Replied By: ashlymills on May 11, 2015, 1:29PM
Hey yall,


My name is ashly. I have OCD which means I am naturally an anxious person, but I also have a son with a behavioral/ emotional problem that so far no one knows how to help.


Life with him home is a constant, edge of your seat kind of feeling. Waiting to see what sets him off,  how he will react when it happens,  what damage he has done to himself or someone else, or what lie he has told and who will believe it this time.  I live in a small small area, where help and resources are limited.  We went to social services asking them for help, only for them to tell us they don't have those types of services,  Go to the E.R., which we did.  The next week we found out a "report" was filed on us because we did ask for help.

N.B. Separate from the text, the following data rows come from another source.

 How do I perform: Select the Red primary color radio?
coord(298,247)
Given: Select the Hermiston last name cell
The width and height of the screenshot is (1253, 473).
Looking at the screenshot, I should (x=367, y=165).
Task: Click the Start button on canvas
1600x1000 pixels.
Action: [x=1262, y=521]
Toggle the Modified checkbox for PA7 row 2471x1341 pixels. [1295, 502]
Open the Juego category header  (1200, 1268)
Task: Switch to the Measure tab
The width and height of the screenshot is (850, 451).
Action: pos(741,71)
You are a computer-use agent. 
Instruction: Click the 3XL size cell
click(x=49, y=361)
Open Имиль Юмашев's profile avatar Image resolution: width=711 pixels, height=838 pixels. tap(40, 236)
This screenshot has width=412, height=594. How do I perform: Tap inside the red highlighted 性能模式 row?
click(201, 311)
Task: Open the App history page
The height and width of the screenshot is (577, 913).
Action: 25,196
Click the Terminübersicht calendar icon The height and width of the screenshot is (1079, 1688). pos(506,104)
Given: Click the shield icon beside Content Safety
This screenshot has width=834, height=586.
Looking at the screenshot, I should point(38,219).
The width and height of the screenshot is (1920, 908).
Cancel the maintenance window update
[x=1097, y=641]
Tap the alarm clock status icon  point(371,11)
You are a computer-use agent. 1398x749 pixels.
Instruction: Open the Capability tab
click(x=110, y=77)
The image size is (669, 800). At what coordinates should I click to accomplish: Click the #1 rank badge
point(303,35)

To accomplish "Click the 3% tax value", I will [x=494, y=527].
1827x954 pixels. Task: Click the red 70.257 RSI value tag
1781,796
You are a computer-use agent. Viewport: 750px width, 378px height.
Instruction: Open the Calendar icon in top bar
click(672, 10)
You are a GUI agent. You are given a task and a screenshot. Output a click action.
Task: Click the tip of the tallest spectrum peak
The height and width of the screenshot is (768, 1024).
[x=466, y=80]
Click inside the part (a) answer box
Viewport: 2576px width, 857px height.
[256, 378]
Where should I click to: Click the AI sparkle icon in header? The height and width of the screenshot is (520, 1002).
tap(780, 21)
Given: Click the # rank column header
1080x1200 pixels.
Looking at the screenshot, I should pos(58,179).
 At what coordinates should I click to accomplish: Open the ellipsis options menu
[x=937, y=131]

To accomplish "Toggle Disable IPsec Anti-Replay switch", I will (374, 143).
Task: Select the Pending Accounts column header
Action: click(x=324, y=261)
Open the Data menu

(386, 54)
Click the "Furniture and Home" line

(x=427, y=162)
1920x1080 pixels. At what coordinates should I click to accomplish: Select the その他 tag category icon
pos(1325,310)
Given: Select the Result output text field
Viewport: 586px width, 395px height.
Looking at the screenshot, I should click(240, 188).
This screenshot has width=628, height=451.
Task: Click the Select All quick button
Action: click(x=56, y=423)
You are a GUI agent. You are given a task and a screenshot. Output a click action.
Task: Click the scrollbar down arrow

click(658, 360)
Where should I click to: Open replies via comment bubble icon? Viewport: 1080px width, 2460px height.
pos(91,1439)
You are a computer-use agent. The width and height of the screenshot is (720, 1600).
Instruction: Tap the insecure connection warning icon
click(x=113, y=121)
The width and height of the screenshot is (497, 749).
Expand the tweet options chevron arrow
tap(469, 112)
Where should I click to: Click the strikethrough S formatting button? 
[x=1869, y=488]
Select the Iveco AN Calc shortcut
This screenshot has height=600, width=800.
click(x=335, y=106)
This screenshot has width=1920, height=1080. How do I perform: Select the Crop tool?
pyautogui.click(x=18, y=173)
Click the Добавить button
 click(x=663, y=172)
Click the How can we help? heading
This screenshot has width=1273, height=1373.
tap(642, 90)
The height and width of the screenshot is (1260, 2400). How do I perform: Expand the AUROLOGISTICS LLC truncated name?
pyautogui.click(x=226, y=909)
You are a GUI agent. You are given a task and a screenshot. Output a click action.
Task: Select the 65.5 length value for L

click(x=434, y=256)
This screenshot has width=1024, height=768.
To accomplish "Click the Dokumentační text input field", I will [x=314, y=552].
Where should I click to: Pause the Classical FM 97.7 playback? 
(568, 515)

His school ignored us pointed fingers or lied, including to social services and us.  I am the mom, it is my job to fight for my kids, to find them and us help, but what do you do when everyone says, "i don't know."  So many people are involved now with their main focus on judging us, not actually finding/getting real help.  It's hard to not lose hope, it's hard to not feel beaten, and the very moment we act hopeless, people use it against us instead of offering HELP.


I am.usually a very positive person, but sometimes it feels like everyone around us is standing by with their hammers to break our half full glass EVERY chance they get.
 
Replied By: fishywishy on May 10, 2015, 5:20PM
I have been suffering from greif, depression and anxiety. I've also been suffering health problems and a lot of pain. I've never done any chats, boards, support and i have to admit I'm kinda lost with how it all works. Any info, help, suggestions and encouragement would be greatly appreciated.

 
Replied By: therese1 on May 10, 2015, 2:49AM - In reply to therese1
Ok i see that i finally did something right :) I suffer from PTSD...I need help in the worse way, I feel all alone i just don't know what to do anymore? I want off all my medications, because frankly i think they are making me more depressed..I am at the point that i don't even like to leave my own room.. Everything scares me, my mind races like there is no tomorrow..

I just want the world to stop for a little bit, just so i can breathe again..I have had so many tragedies that i seriously can not take one more.I will go down with them :'(
 
Replied By: therese1 on May 10, 2015, 2:42AM
Hello there...

I am new to this and i am hoping that i do this right, so right now i am just testing it!!